I realised that it wasn’t so much that I was wanting the guy, but actually, I was wanting good company and to not feel lonely. 

As I mentioned in my blog about my vipassana retreat

We don’t become attached to people or things, we become attached (or averse) to feelings

So this insight helped me a lot - because then I knew what it was I was REALLY seeking.

It wasn't the guy.

It was connection.

It was to avoid feeling lonely. 

And I can create these things, without him! 

Funnily enough, 30 minutes later I got a message from some friends at my gym encouraging me to go out them that evening.
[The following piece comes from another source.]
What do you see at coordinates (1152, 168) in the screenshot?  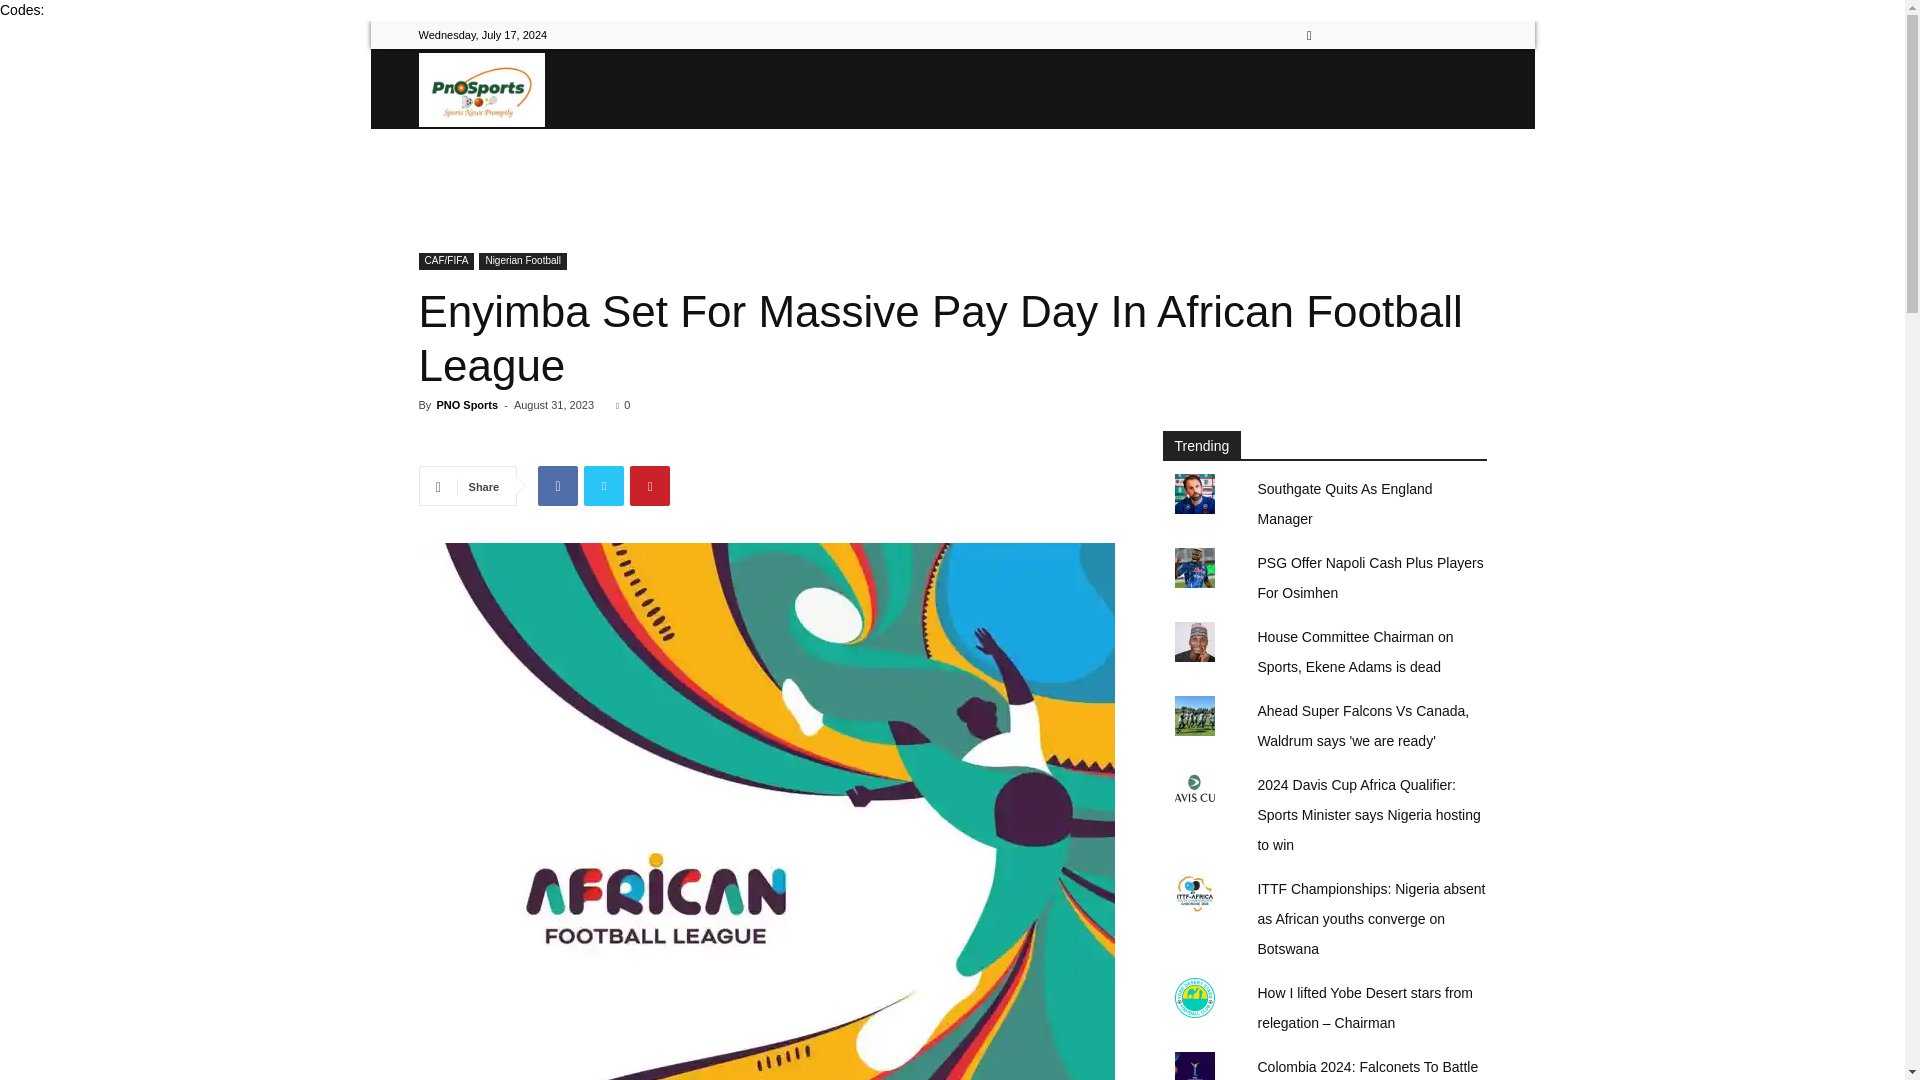 I see `OTHER SPORTS` at bounding box center [1152, 168].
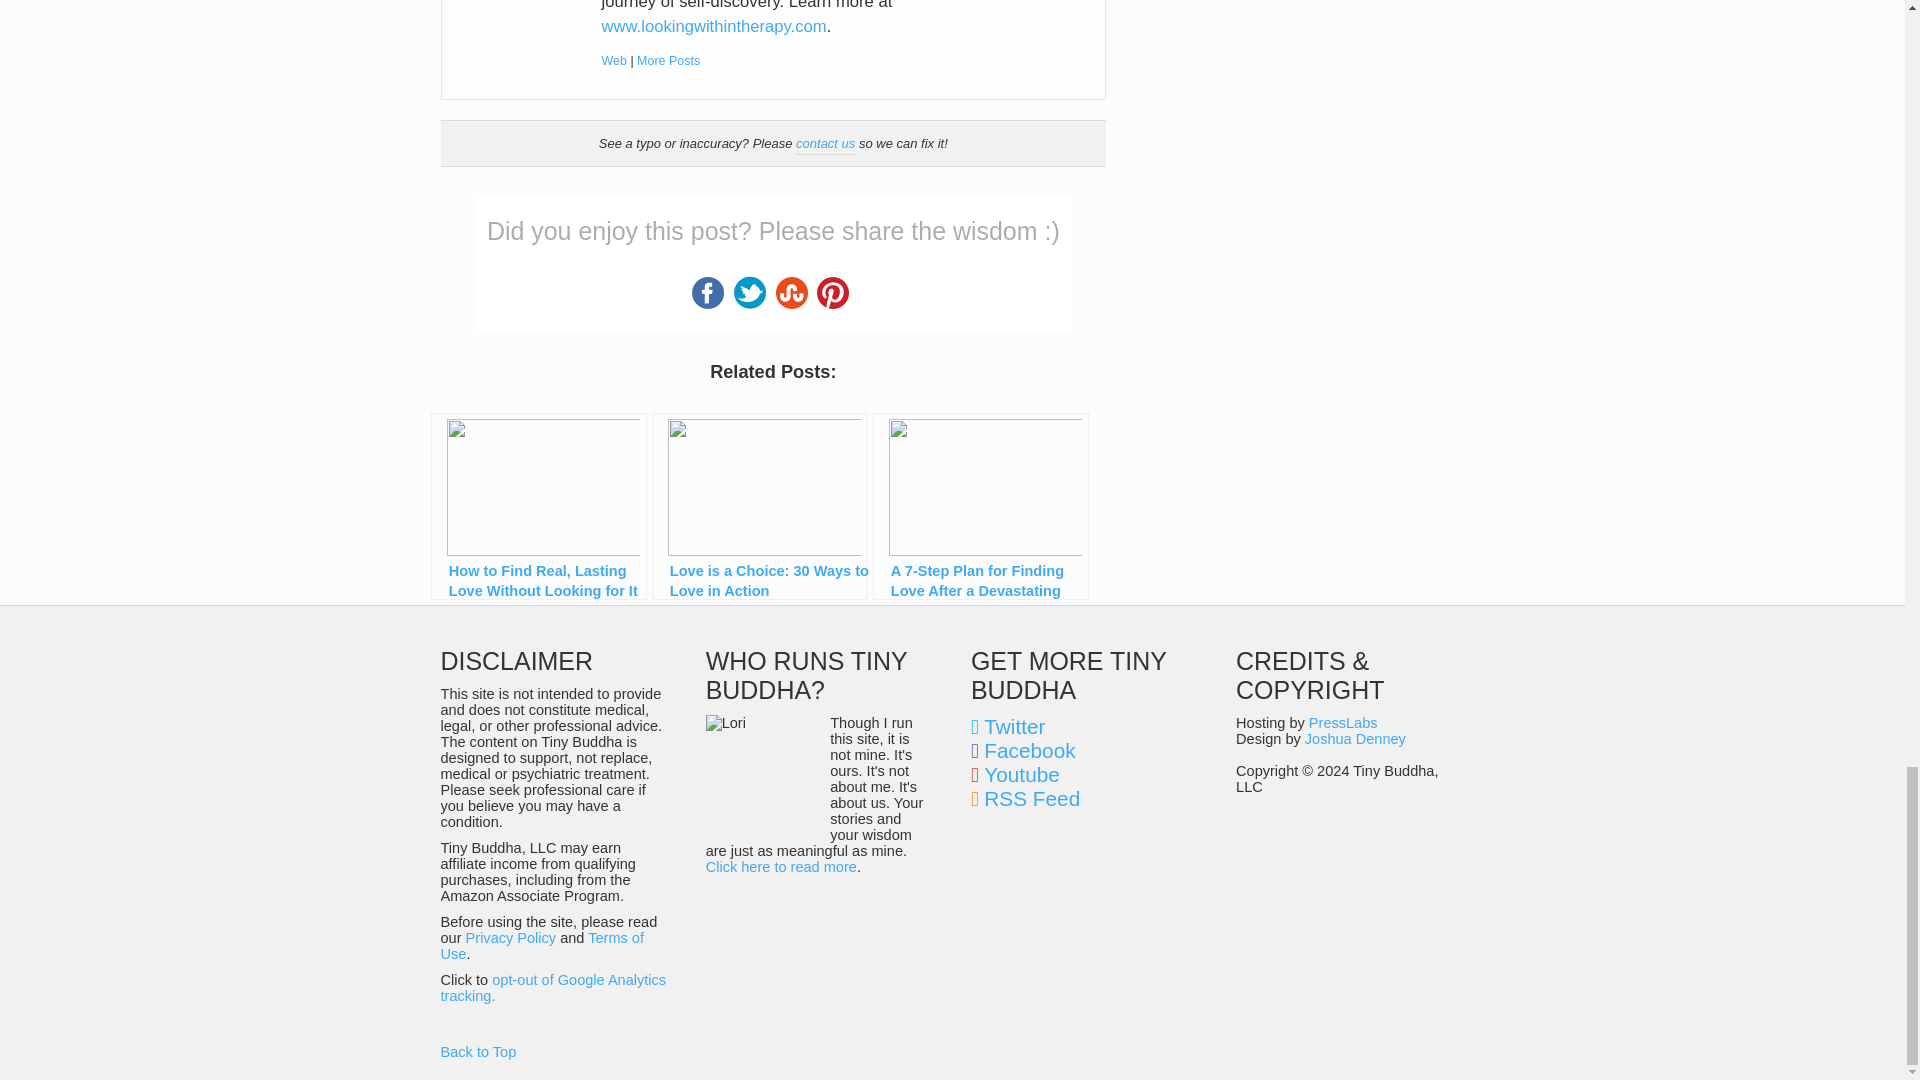  Describe the element at coordinates (708, 292) in the screenshot. I see `Facebook` at that location.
I felt so happy, AND even forgot about the guy! 


Are you really wanting the thing that you think you want? 

It was a similar story in a conversation with a client of mine yesterday. 

She was telling me she wanted to have more money, because when she would have more, she’d not have to worry or think about it anymore.

She wanted to be able to buy whatever she wanted and not have to worry about the cost.

And she didn’t ever want to think that she didn’t have enough money to buy something she wanted. 

So the truth was, she didn’t want money. 

She wanted freedom

And she wanted to avoid feeling restriction or scarcity. 

I helped her to see that she already WAS free. 

And that there was no amount of money she could have that would give her that. 

I pointed out that whenever she really wanted something, she found a way of paying for it. 

And if ever there was a time she didn’t buy something, it wasn’t because she couldn’t afford it, it was because she’d subconsciously decided it wasn’t a priority. 

She already always has been FREE to choose where she spent her money. 

And so in that single conversation she achieved her goal of being financially free - not because she acquired more money, but because she changed her mindset. 

No amount of money was ever going to do that for her. 

Which is why, most of the time, people don’t feel fulfilled when they get what they want, because they were wrong about what they thought they wanted in the first place. 

It wasn’t the relationship, the success, the money, the car, or the body, that they really wanted…

It was a feeling






Self acceptance. 

And none of these things ever really, truly come from outside of you. 

They always come from within. 

And it’s possible to have them regardless of whether you reach the supposed milestone you think you need to reach in order to get them. 

Change your thoughts. Change your world.